Über die Degenerierung einer an und für sich guten Idee durch ihre eigenen Protagonisten


 
Peter Pröll

 

Ein Artikel von Peter Pröll
Lesezeit ca. 8 Minuten

 

Verstehen sie mich nicht falsch. Von agilem Arbeiten bin ich leidenschaftlich und positiv überzeugt. Das agile Manifest umschreibt die Prinzipien, unter welchen State of the Art Softwareentwicklung möglich gemacht wird. Der Versuch jedoch, diese Art des Arbeitens in Unternehmen zu etablieren, muss zwangsläufig scheitern und eine ganze Bewegung steckt in der Sackgasse.

Wieso agiles Arbeiten nicht in Unternehmen passt

Agiles Arbeiten orientiert sich, zumindest in der Softwareentwicklung am Manifest für agile Softwareentwicklung. Dies besteht neben den vier Leitsätzen aus den zu unrecht weniger bekannten und oft fatalerweise weniger beachteten 12 Prinzipien. Das ist der gemeinsame Nenner und danach richten sich agile Frameworks wie Scrum, Kanban, XP und alle weiteren.

 

Inhalt der 12 Prinzipien des agilen Manifests sind unter anderem:

  • der Fokus auf motivierte Mitarbeitende, denen man Vertrauen entgegenbringt
  • Ausrichtung an Kundenanforderung
  • nachhaltiges Arbeiten in einem konstantem Tempo, welches über die Zeit gehalten werden kann (keine Überforderung)
  • die Betonung von sich selbst organisierenden Teams
  • Technische Exzellenz als Grundlage und Treiber von Agilität

Agile Frameworks wachsen darüber hinaus und verdeutlichen auf Basis dieser Prinzipien, welche Konsequenzen sich daraus ableiten.
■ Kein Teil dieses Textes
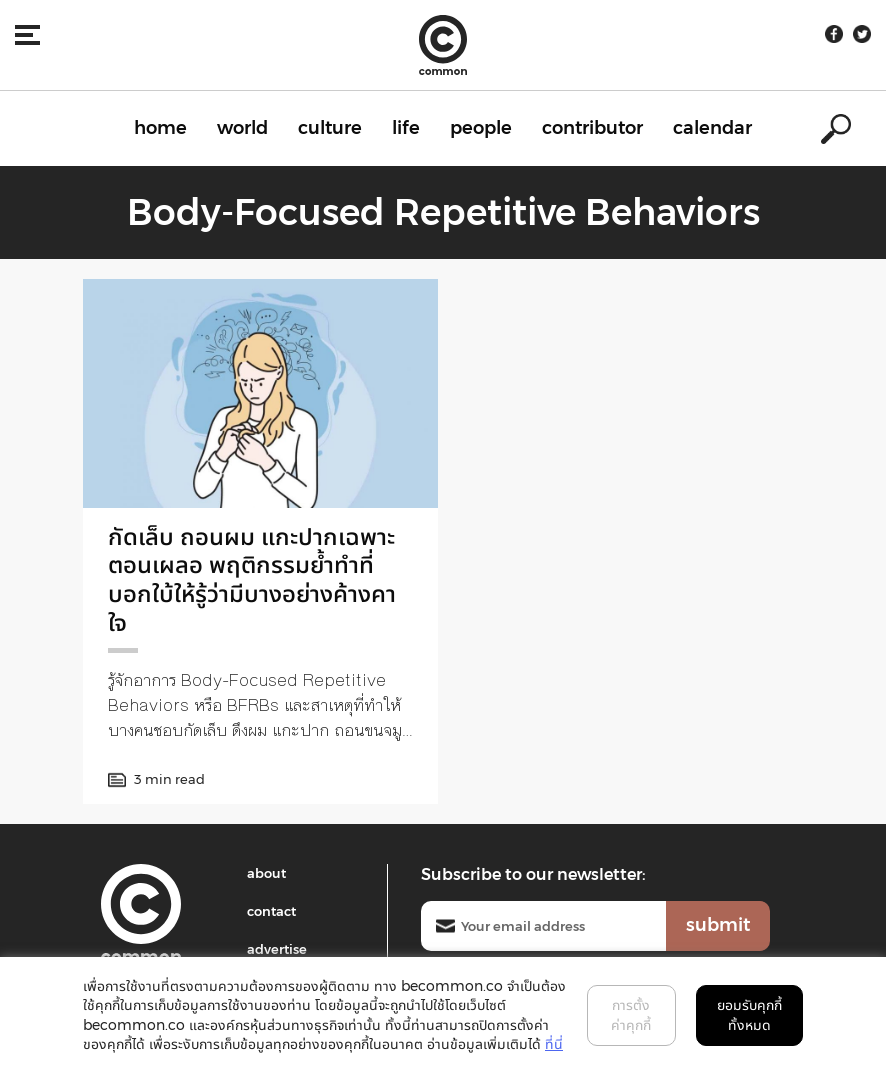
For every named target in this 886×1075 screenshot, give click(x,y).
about (266, 873)
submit (718, 925)
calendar (712, 128)
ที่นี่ (554, 1044)
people (481, 128)
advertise (277, 949)
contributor (592, 128)
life (406, 128)
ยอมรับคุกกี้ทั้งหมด (749, 1015)
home (160, 128)
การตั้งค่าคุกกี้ (631, 1015)
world (242, 128)
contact (271, 911)
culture (330, 128)
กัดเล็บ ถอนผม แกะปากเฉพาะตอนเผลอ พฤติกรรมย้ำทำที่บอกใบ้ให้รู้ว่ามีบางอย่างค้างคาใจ (252, 579)
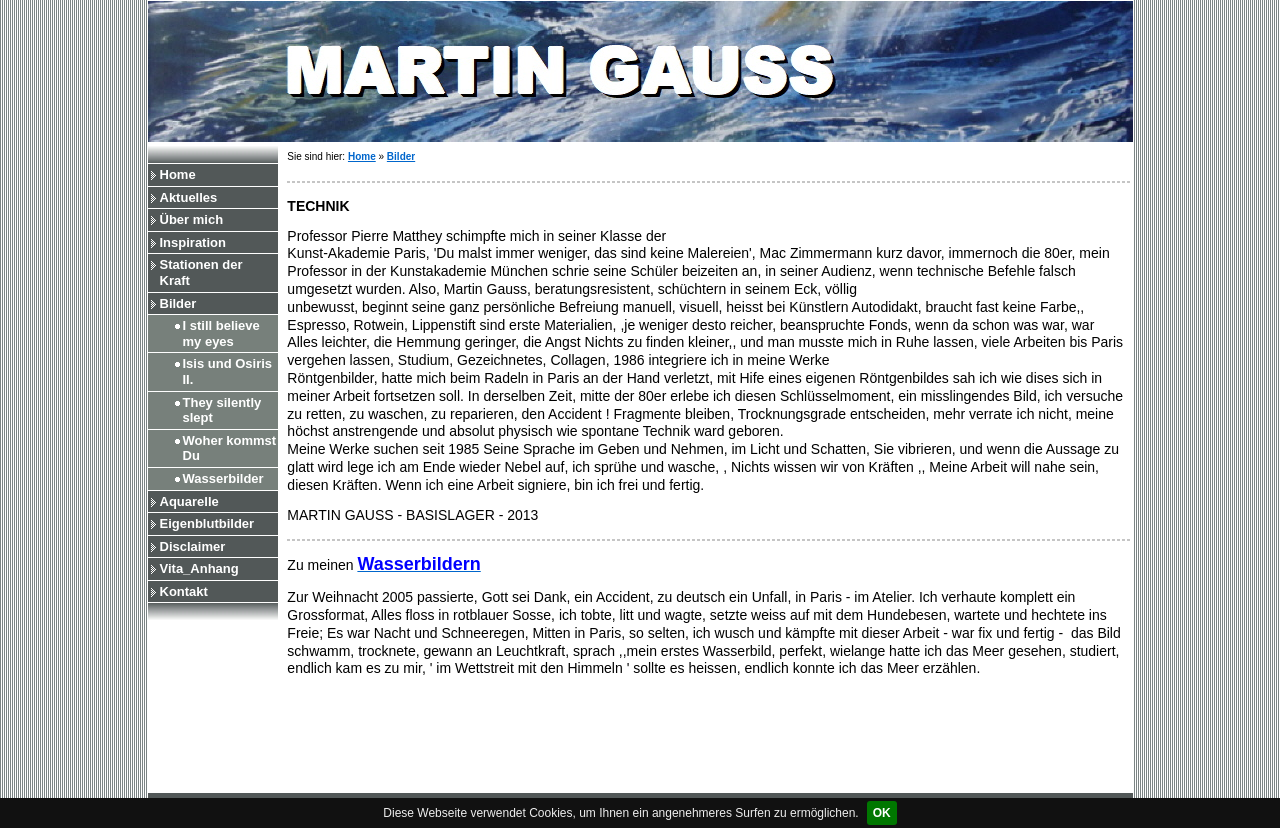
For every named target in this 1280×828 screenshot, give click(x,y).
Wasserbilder (223, 478)
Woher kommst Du (230, 448)
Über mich (192, 219)
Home (178, 174)
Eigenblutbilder (207, 523)
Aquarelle (189, 501)
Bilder (178, 303)
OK (882, 813)
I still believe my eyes (221, 333)
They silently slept (222, 410)
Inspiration (193, 242)
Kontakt (184, 591)
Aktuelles (189, 197)
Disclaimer (193, 546)
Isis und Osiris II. (228, 371)
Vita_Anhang (199, 568)
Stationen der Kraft (201, 272)
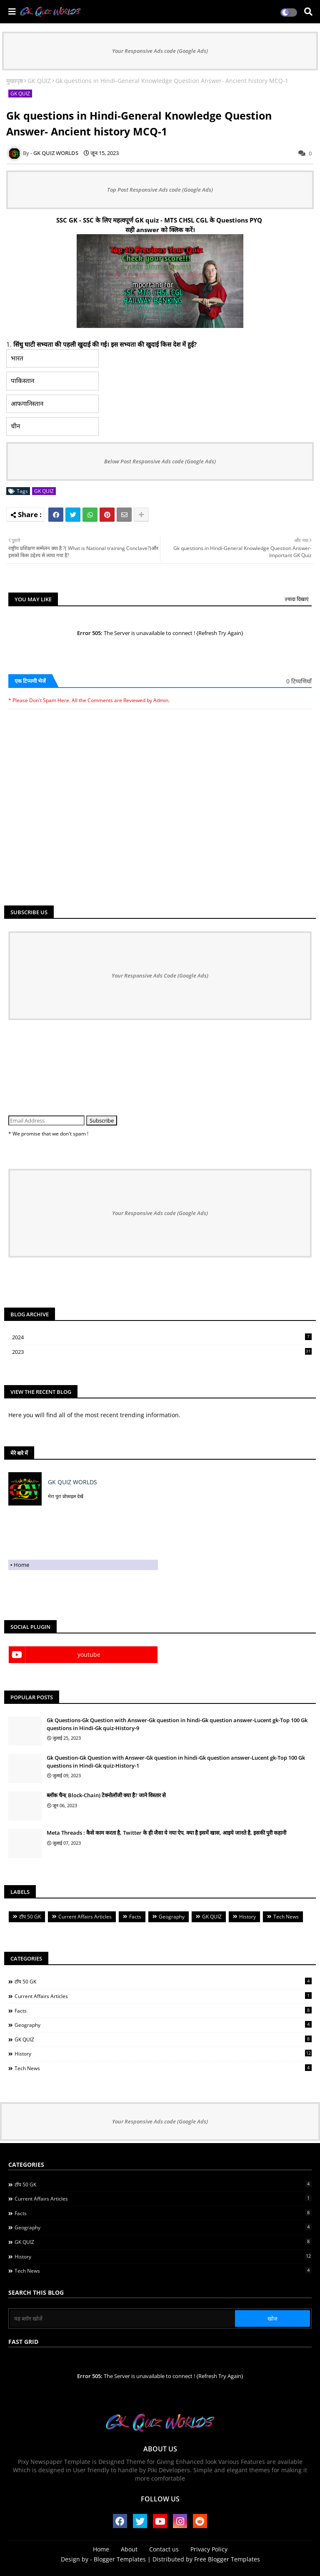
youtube (89, 1654)
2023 (162, 1352)
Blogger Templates (120, 2559)
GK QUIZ (39, 81)
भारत (17, 358)
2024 (162, 1337)
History (247, 1916)
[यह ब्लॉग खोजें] (122, 2318)
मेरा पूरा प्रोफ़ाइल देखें (65, 1496)
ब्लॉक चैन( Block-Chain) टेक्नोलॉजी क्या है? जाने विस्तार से (106, 1795)
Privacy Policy (209, 2549)
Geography (172, 1916)
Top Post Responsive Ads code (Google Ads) (160, 189)
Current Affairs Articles (85, 1916)
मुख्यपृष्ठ (14, 81)
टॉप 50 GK (30, 1916)
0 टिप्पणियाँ (299, 681)
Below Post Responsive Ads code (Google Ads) (160, 461)
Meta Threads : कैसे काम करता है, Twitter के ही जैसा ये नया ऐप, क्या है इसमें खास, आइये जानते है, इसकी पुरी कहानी (166, 1832)
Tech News (286, 1916)
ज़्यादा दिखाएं (297, 599)
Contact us (164, 2549)
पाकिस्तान (22, 380)
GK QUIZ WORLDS (72, 1482)
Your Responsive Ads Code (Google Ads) (160, 975)
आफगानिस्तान (27, 403)
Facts (135, 1916)
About (129, 2549)
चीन (15, 426)
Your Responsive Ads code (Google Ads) (160, 51)
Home (21, 1564)
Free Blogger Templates (227, 2559)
Wir finden hier nicht nur sich selbst organisierende Teams, sondern es gibt keine disziplinarisch Vorgesetzten mehr innerhalb der Teams.

Eine weitere Auffälligkeit ist, dass die agilen Prinzipien und die agilen Frameworks die Arbeit nur auf Teamebene betrachten. Das ist völlig ausreichend für den gewünschten Kontext der Softwareentwicklung.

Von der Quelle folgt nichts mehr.